La justice relance l’enquête sur un gilet jaune éborgné lors des violences du 8 décembre 2018
La justice relance l’enquête sur un gilet jaune éborgné lors des violences du 8 décembre 2018

La journée du 8 décembre 2018, marquée par de violents affrontements sur les Champs-Élysées, reste l’une des plus emblématiques du mouvement des « gilets jaunes ». C’est ce jour-là qu’Alexandre Frey a perdu un œil, touché par un tir de lanceur de balles de défense (LBD). Alors que l’information judiciaire avait été close par un non-lieu en juillet 2025, la cour d’appel de Paris vient d’ordonner la reprise des investigations.

La juge d’instruction avait estimé que les investigations n’avaient pas permis d’identifier l’auteur du tir. Analyses de vidéos, auditions de témoins et de policiers, exploitation d’images de vidéosurveillance : malgré ces démarches, l’enquête conduite notamment avec l’Inspection générale de la police nationale (IGPN) n’avait pas abouti à des conclusions suffisantes pour renvoyer un suspect devant un tribunal.

Mais dans un arrêt rendu mi-février, la cour d’appel a considéré que l’enquête ne pouvait être regardée comme complète. Elle a ainsi ordonné la poursuite de l’information judiciaire, estimant que certaines pistes n’avaient pas été explorées jusqu’au bout.

Des éléments jugés insuffisamment exploités

Parmi ces éléments figure un rapport rédigé près de deux mois après les faits par un gardien de la paix, attestant de l’usage d’un LBD à l’endroit et à l’horaire correspondant à la blessure d’Alexandre Frey. Le policier y décrivait avoir visé une personne s’apprêtant, selon lui, à lancer un objet en direction des forces de l’ordre. Il évoquait ensuite avoir vu un individu présentant une blessure « saignante » à la tête.

La cour relève que le lieu, le créneau horaire et la nature de la blessure sont compatibles avec ceux d’Alexandre Frey. Ces éléments, combinés à des témoignages recueillis dans le dossier, pourraient constituer des « indices graves et concordants » rendant vraisemblable l’implication de ce fonctionnaire.

Lors des faits, Alexandre Frey, venu manifester depuis la Picardie, avait expliqué s’être retrouvé bloqué près de la place de l’Étoile dans un contexte de fortes tensions, entre barricades, jets de projectiles et tirs de gaz lacrymogènes. Il affirme n’avoir entendu aucune sommation avant d’être atteint à l’œil alors qu’il se retournait pour regarder un ami blessé.

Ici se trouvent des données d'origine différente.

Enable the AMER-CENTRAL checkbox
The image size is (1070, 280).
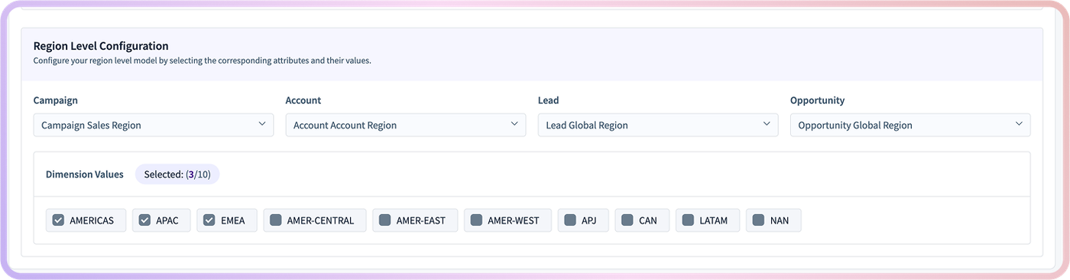click(x=276, y=220)
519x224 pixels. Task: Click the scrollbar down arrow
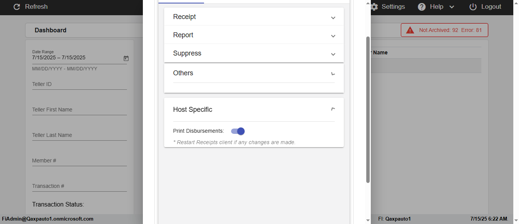pyautogui.click(x=367, y=220)
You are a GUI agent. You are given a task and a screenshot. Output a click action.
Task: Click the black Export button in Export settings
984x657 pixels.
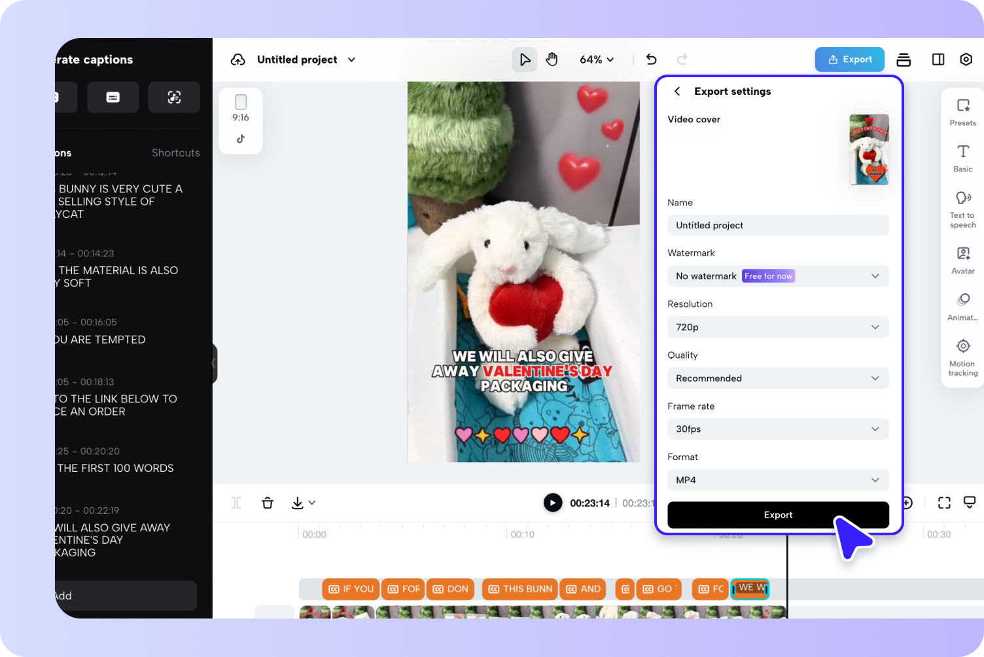point(777,515)
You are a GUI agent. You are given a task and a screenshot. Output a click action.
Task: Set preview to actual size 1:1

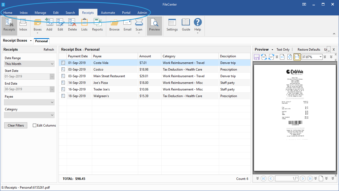(x=282, y=57)
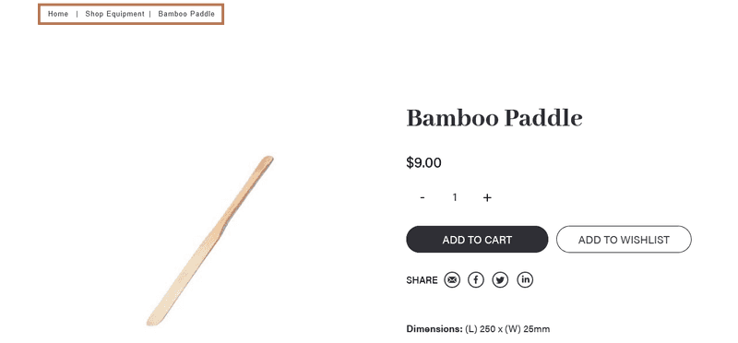The image size is (738, 343).
Task: Click separator before Bamboo Paddle breadcrumb
Action: (150, 14)
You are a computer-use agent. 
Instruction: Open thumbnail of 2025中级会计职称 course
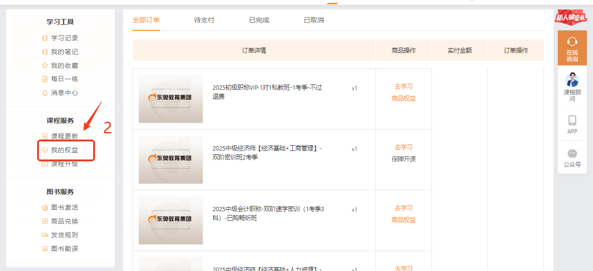click(171, 220)
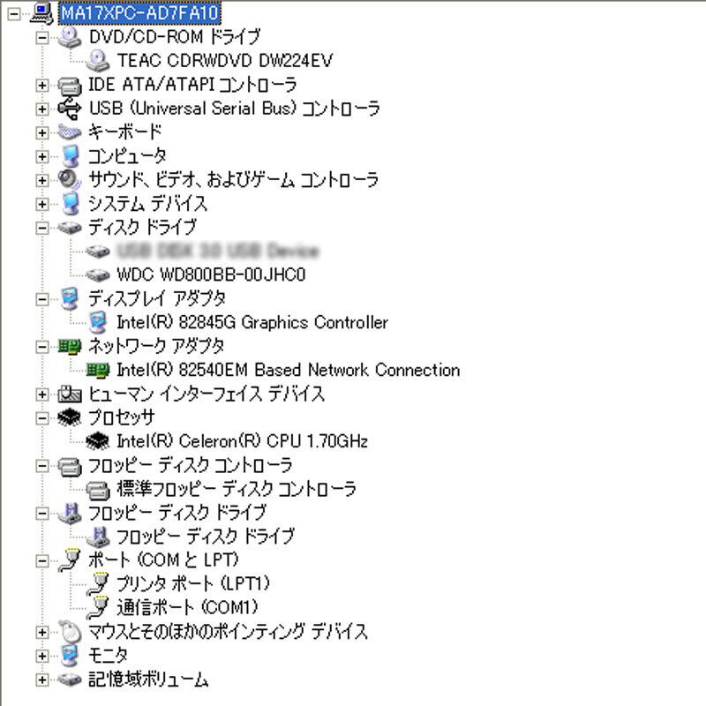Select Intel(R) 82845G Graphics Controller
This screenshot has width=706, height=706.
pos(252,322)
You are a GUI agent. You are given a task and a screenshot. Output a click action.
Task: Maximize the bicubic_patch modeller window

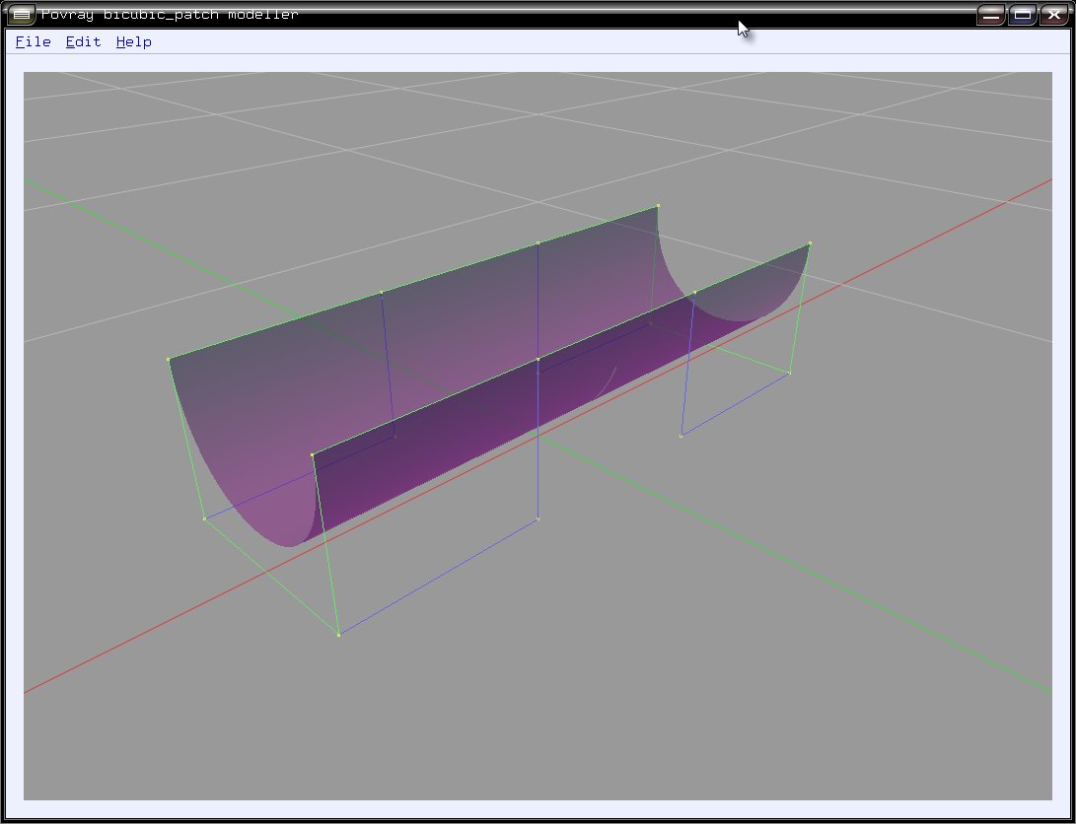pos(1023,15)
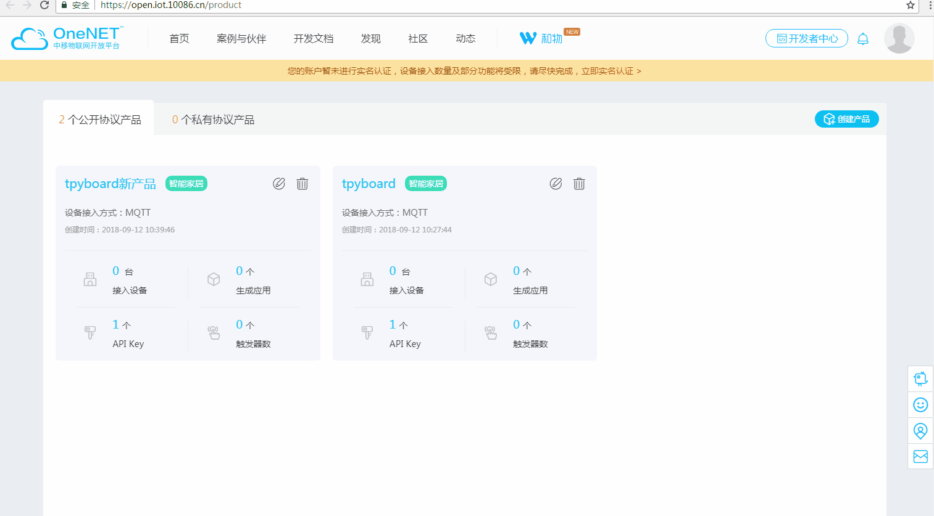This screenshot has height=516, width=934.
Task: Click the edit icon on tpyboard新产品 card
Action: [x=279, y=184]
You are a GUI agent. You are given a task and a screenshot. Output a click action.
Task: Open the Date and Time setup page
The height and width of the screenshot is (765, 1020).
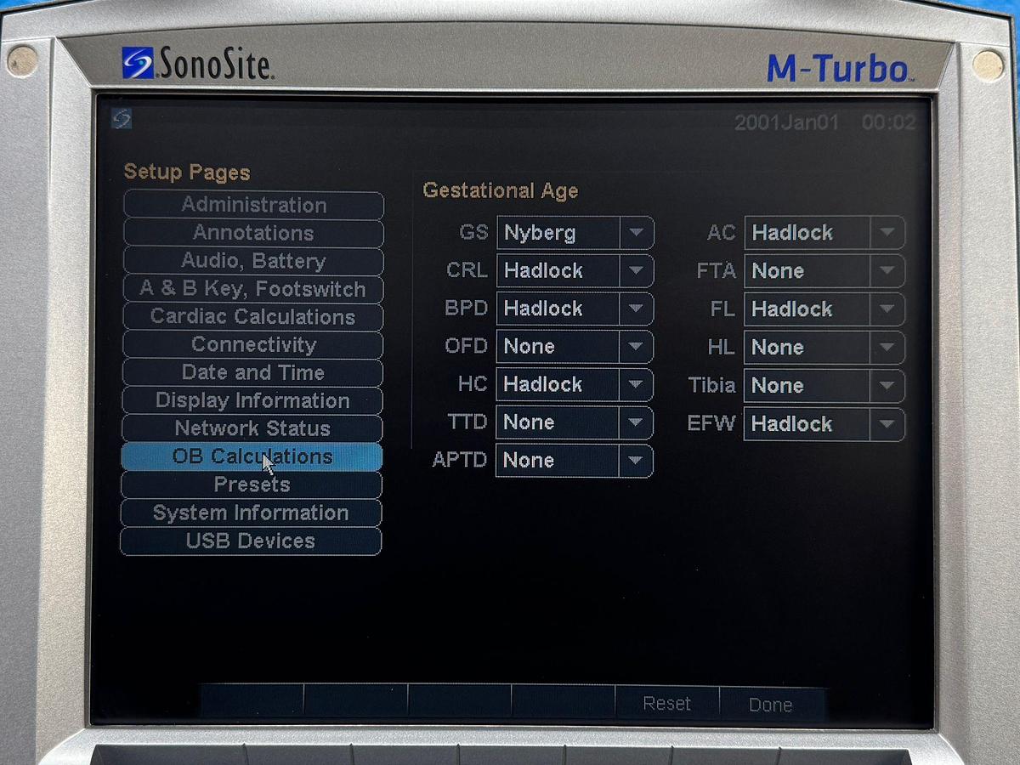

L’instruction devra désormais approfondir ces éléments et déterminer si des responsabilités individuelles, voire hiérarchiques, peuvent être établies. Huit ans après les faits, la décision de la cour d’appel rouvre la possibilité d’un examen plus poussé de ce dossier emblématique des blessures graves survenues lors du mouvement des « gilets jaunes », au cours duquel 23 personnes ont été éborgnées selon les chiffres cités dans la procédure.